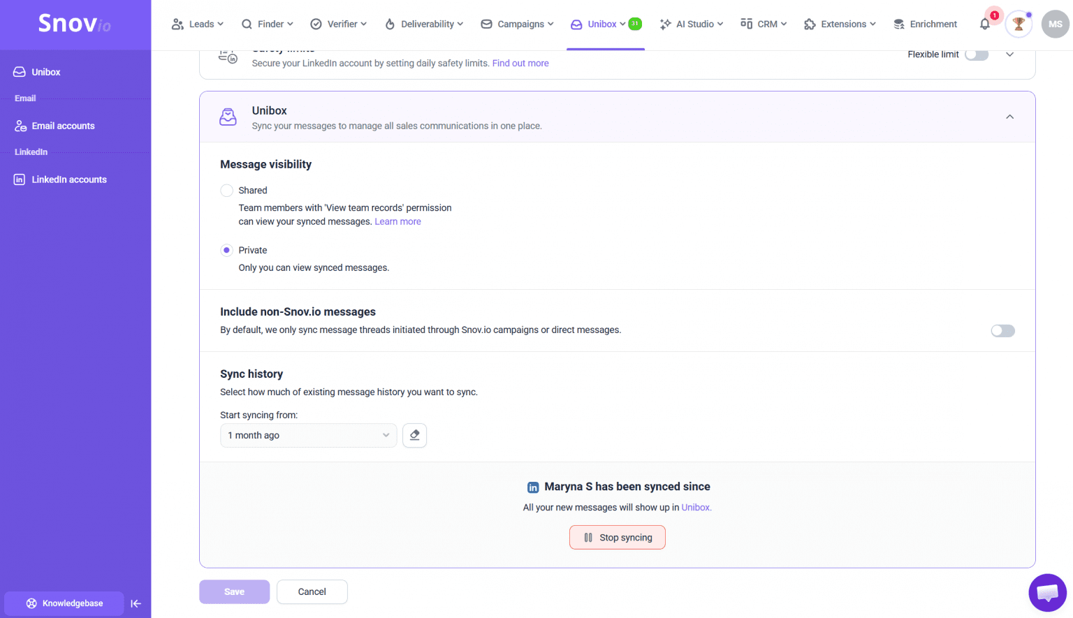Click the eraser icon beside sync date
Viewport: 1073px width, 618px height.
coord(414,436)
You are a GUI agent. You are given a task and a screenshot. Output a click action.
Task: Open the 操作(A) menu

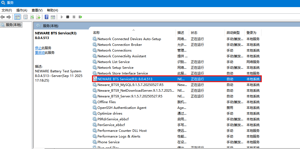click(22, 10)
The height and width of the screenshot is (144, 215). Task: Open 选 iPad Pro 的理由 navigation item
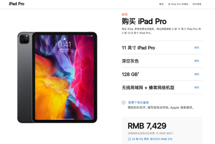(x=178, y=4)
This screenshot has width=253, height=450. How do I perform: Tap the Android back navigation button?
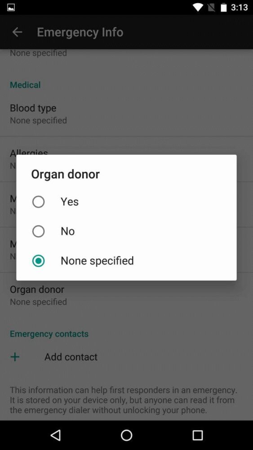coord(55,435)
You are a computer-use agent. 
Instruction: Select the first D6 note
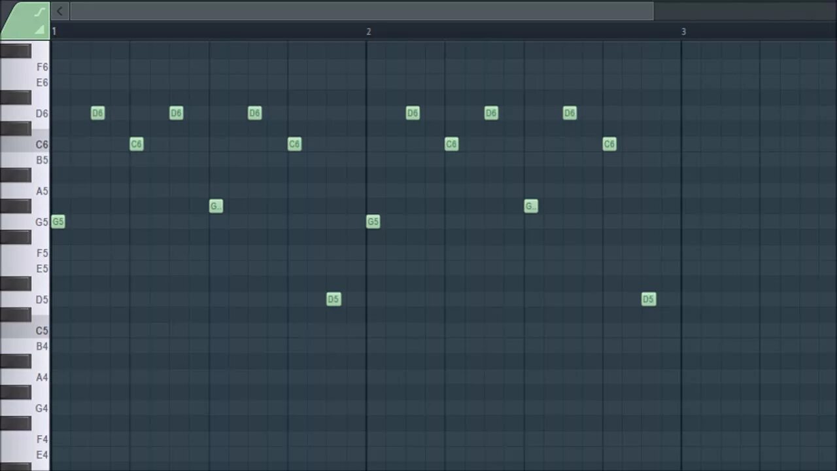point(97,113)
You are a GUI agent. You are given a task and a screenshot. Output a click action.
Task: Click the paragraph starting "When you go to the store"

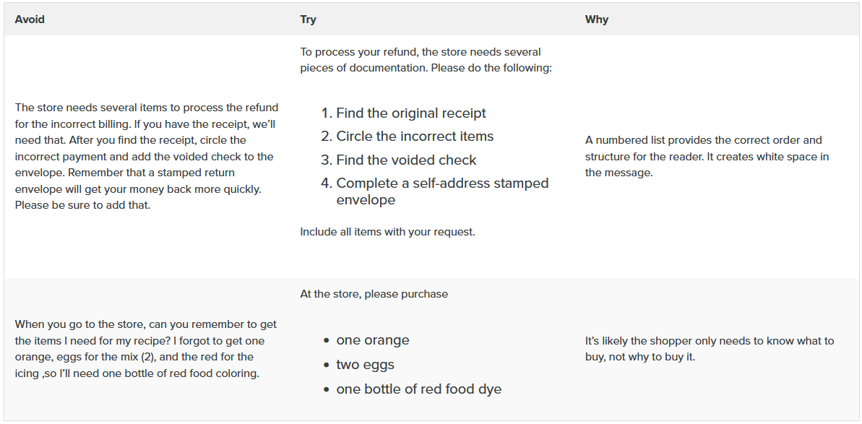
=======
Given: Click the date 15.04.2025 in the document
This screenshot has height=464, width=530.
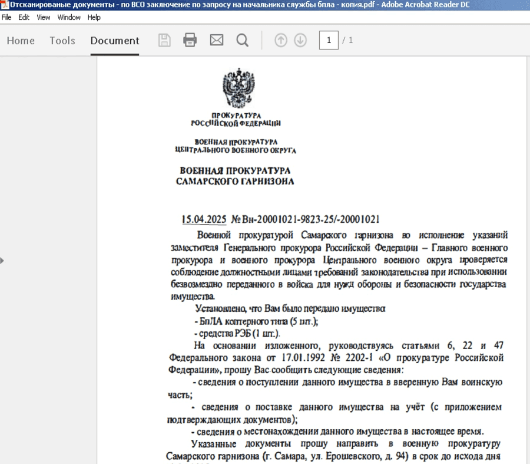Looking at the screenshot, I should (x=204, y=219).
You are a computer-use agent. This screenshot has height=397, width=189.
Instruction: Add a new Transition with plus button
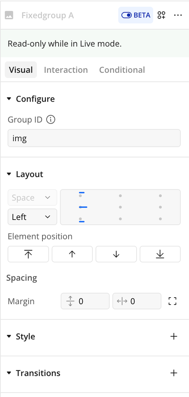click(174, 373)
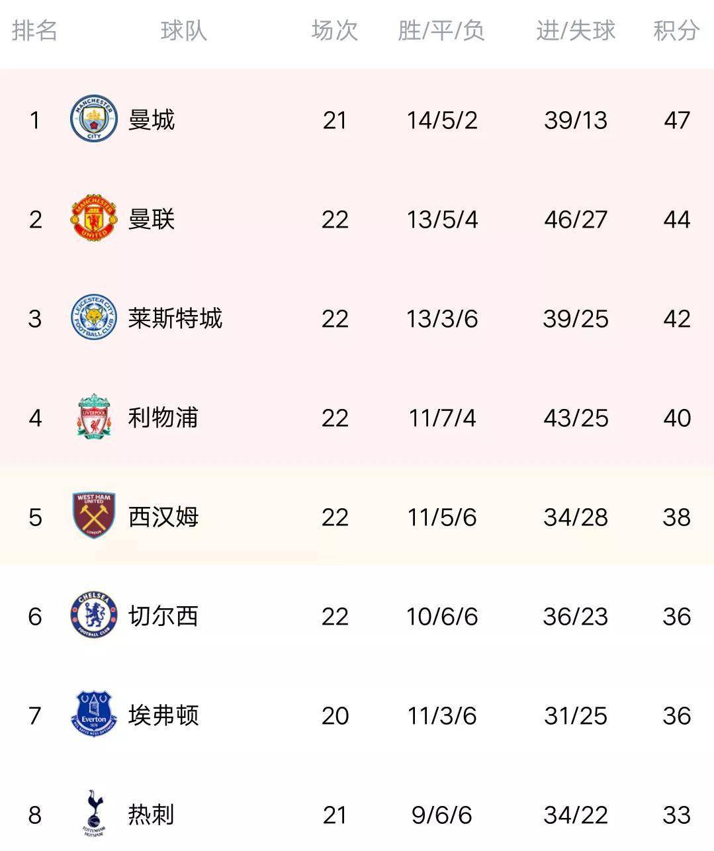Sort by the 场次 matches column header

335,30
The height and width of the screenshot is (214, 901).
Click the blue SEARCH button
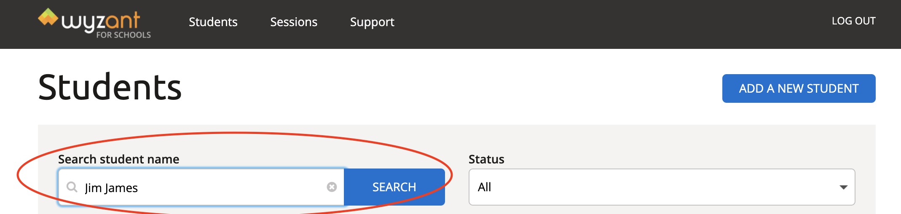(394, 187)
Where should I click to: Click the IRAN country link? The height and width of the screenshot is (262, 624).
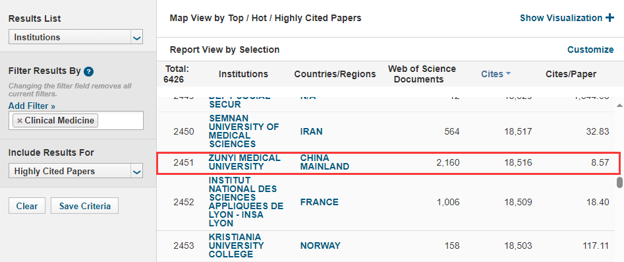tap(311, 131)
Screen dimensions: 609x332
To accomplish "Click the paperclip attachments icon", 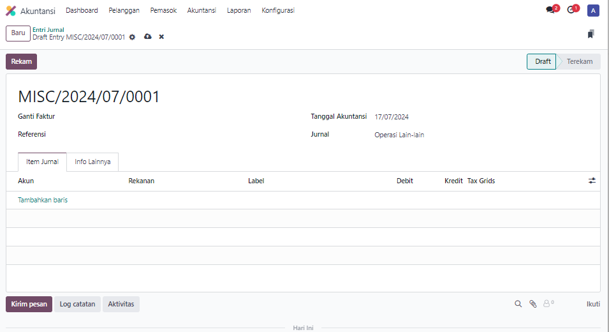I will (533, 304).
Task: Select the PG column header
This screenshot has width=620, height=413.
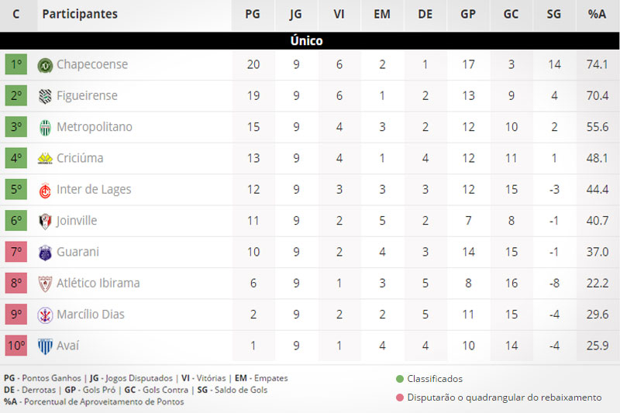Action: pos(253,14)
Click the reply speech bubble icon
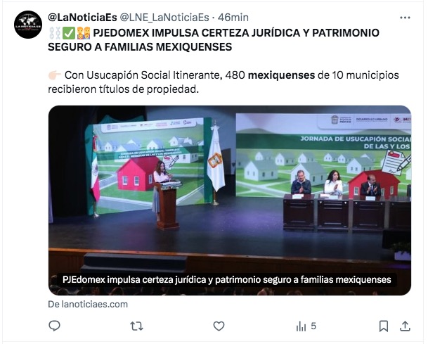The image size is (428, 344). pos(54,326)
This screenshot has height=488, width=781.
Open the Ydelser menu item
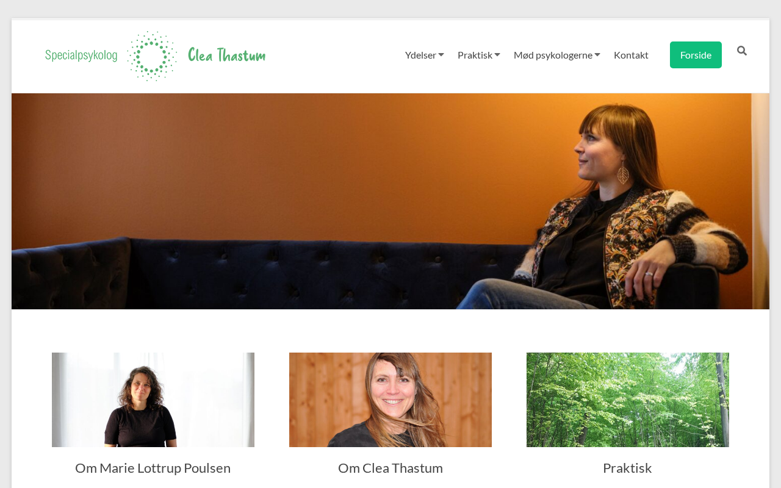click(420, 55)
=======
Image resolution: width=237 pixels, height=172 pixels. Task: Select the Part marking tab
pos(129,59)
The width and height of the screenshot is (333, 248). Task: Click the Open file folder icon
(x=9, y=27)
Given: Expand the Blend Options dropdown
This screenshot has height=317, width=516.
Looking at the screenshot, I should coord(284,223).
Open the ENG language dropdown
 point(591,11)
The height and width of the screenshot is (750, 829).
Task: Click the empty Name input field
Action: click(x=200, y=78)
=======
## What you need to do
Within the entries above, the lines from the one containing "Task: Open the 操作(A) menu" through the one containing "Task: Click the paragraph" are to be transcribed exactly, ends included, pictures excluded.

## Exercise output
Task: Open the 操作(A) menu

click(22, 10)
The height and width of the screenshot is (144, 215). Task: Open 选 iPad Pro 的理由 navigation item
(x=178, y=4)
This screenshot has width=253, height=450. How do I perform: Tap the Android back navigation button?
coord(55,435)
You are a computer-use agent. 
Instruction: Select the first D6 note
point(97,113)
You are a GUI agent. You are given a task and a screenshot. Output a click action.
Task: Click the paragraph starting "When you go to the store"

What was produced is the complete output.